Em contrapartida, "O Rebu" se firma como um produto de altíssima qualidade da Globo – técnica e artística. Era o que se esperava da tríade George Moura (no roteiro), José Luiz Villamarim (na direção) e Walter Carvalho (na fotografia), que já havia feito "O Canto da Sereia" (2013) e "Amores Roubados" (2014) – por sinal, com mais repercussão que "O Rebu", que termina com média final de 15 pontos no Ibope da Grande São Paulo (a mesma de "Saramandaia", o folhetim das onze do ano passado).
O elenco, escalado a dedo, que misturava rostos conhecidos do grande público com outros nem tanto, proporcionou grandes momentos, com destaque para as atuações de Patrícia Pillar (Ângela Mahler), Tony Ramos (Braga), Cássia Kis Magro (Gilda), Sophie Charlotte (Duda), Camila Morgado (Maria Angélica), Jesuíta Barbosa (o "bandidinho" Alain), Júlio Andrade (o "maluco" Oswaldo), Bel Kowarick (Lídia, mulher de Braga), César Farrario (o cozinheiro Adão) e Cláudio Jaborandy (o garçon falastrão Severino).

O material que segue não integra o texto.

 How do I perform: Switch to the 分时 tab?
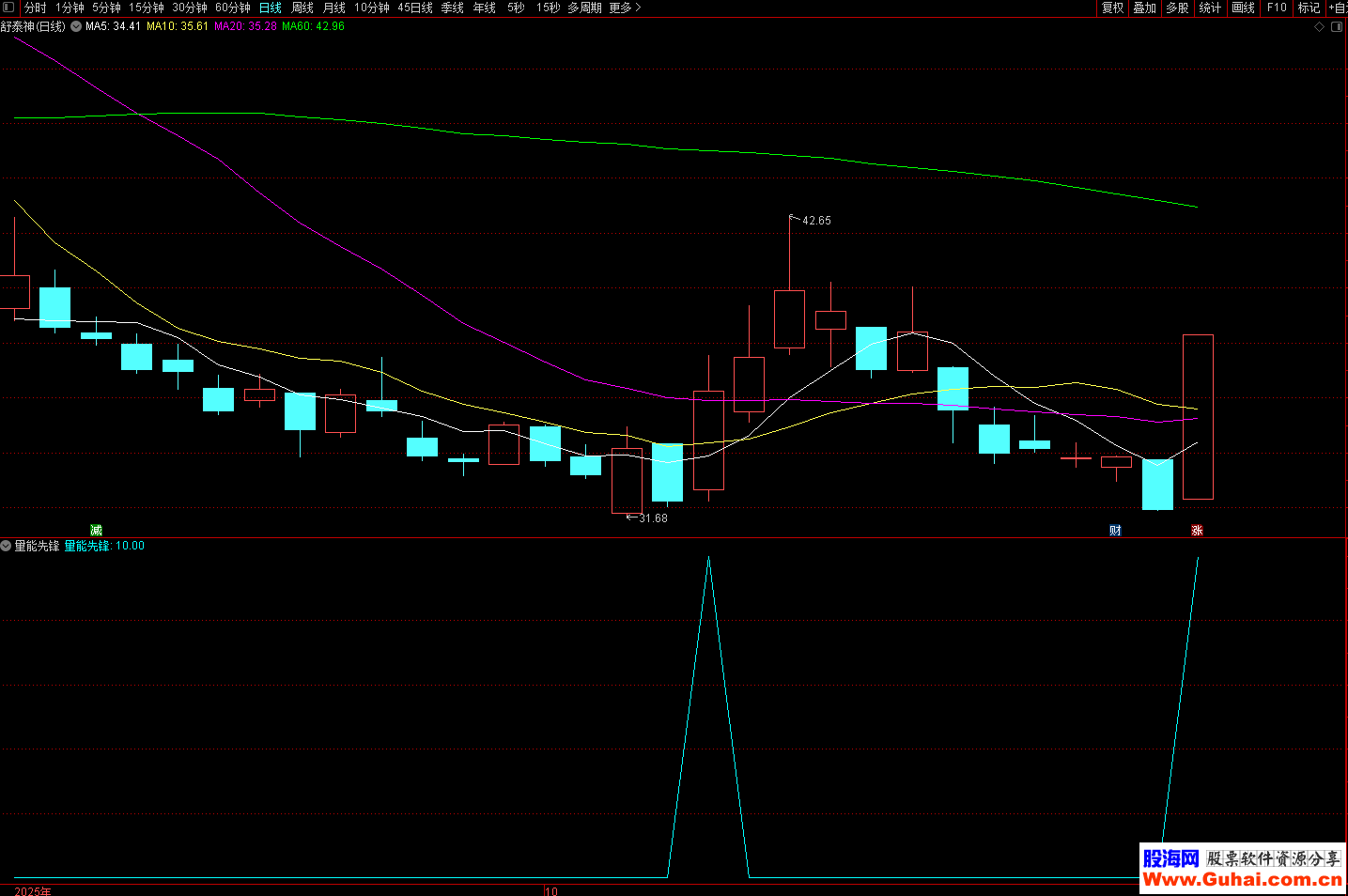click(x=35, y=8)
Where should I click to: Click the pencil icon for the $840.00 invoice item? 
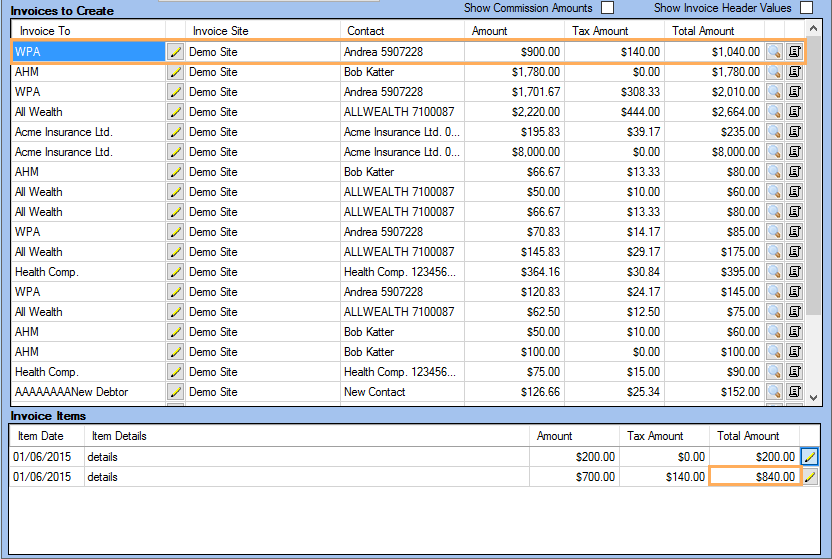click(810, 477)
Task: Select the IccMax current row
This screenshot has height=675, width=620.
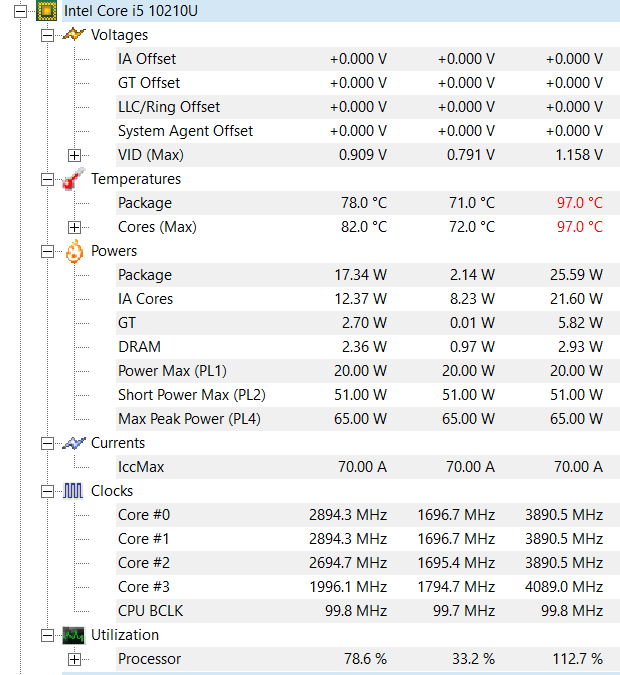Action: click(141, 467)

Também merecem citação Vera Holtz, José de Abreu, Dira Paes, Marcos Palmeira, Daniel de Oliveira, Maria Flor, Pablo Sanábio, Elcir de Souza, Mariana Lima, Elea Mercúrio, Cyria Coentro e Jean-Pierre Noher.

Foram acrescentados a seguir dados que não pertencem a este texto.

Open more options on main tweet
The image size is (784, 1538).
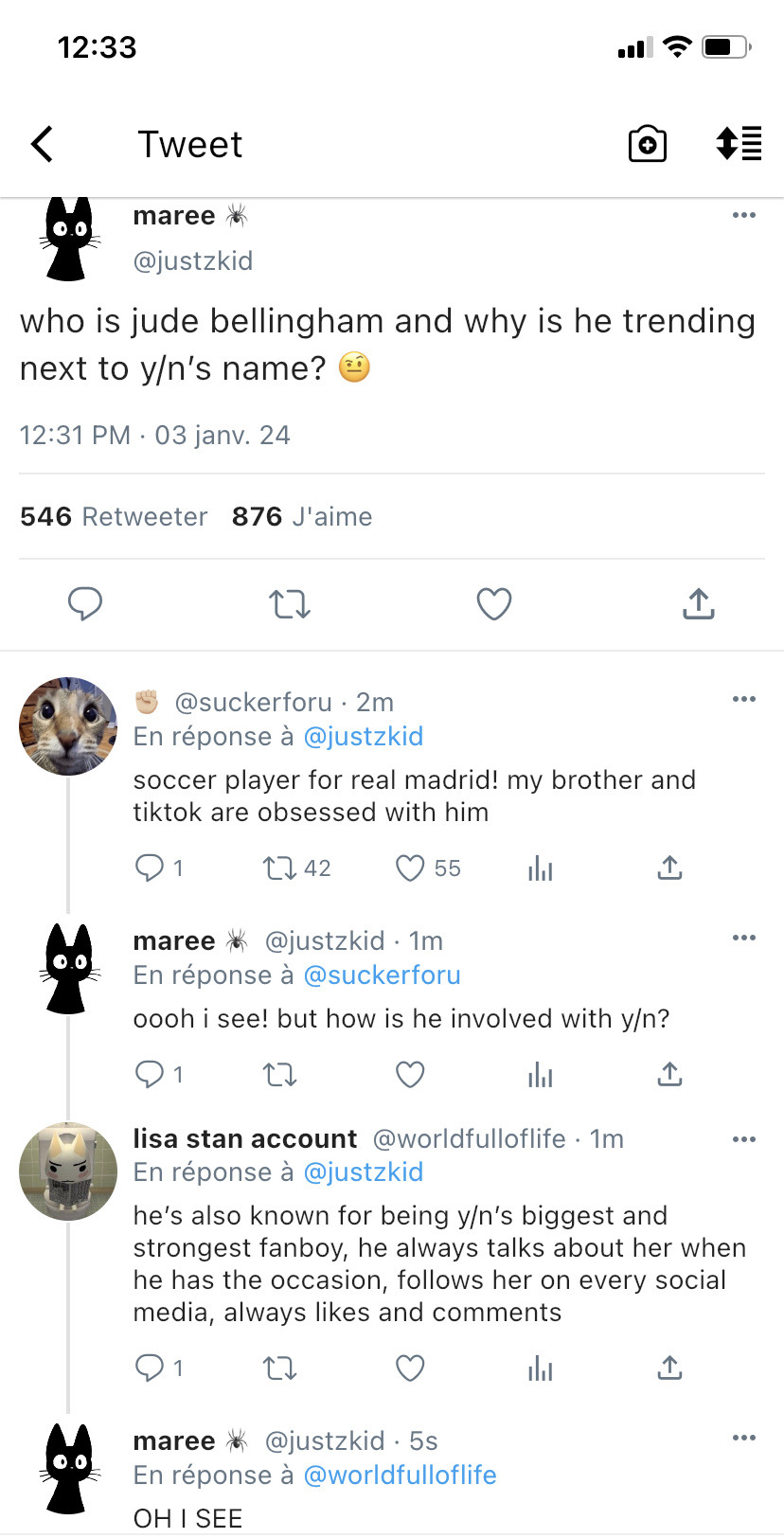[744, 215]
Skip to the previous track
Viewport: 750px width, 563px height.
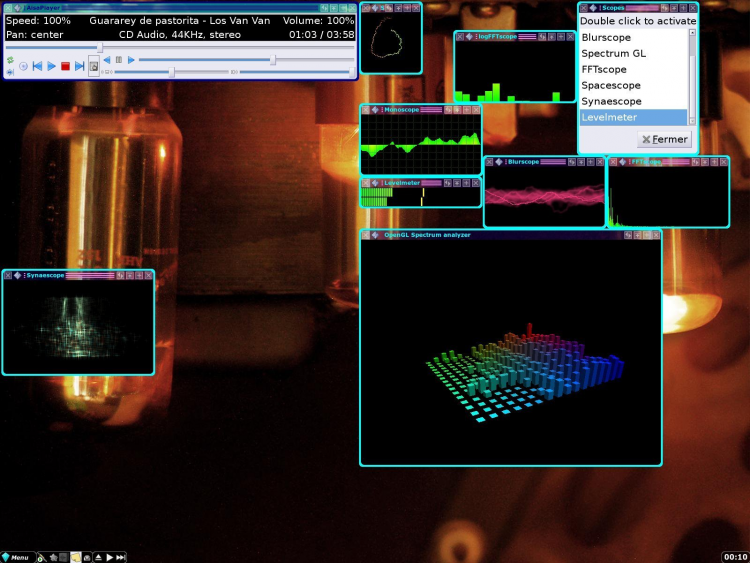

Pelo seu valor artístico, "O Rebu", como produto final, se aproxima muito de outra produção recente da Globo, "Meu Pedacinho de Chão" – que, igualmente, não agradou a todos os públicos. A novela das onze talvez não tenha superado a repercussão desejada pela emissora, mas, com certeza, lhe dá prestígio. Com direção e edição criativas, fotografia cinematográfica e trilha sonora de qualidade, "O Rebu" é mais uma prova da tentativa da emissora em experimentar novos caminhos para a telenovela, aproximando-a da narrativa do seriado americano e da estética do cinema. Ainda que não tenha atingido todos públicos, vale como experimentação e uma opção diferenciada e de qualidade.
E no último capítulo, guardadas as devidas proporções, o final é equivalente ao final da primeira versão da novela. Mahler mata por ciúmes.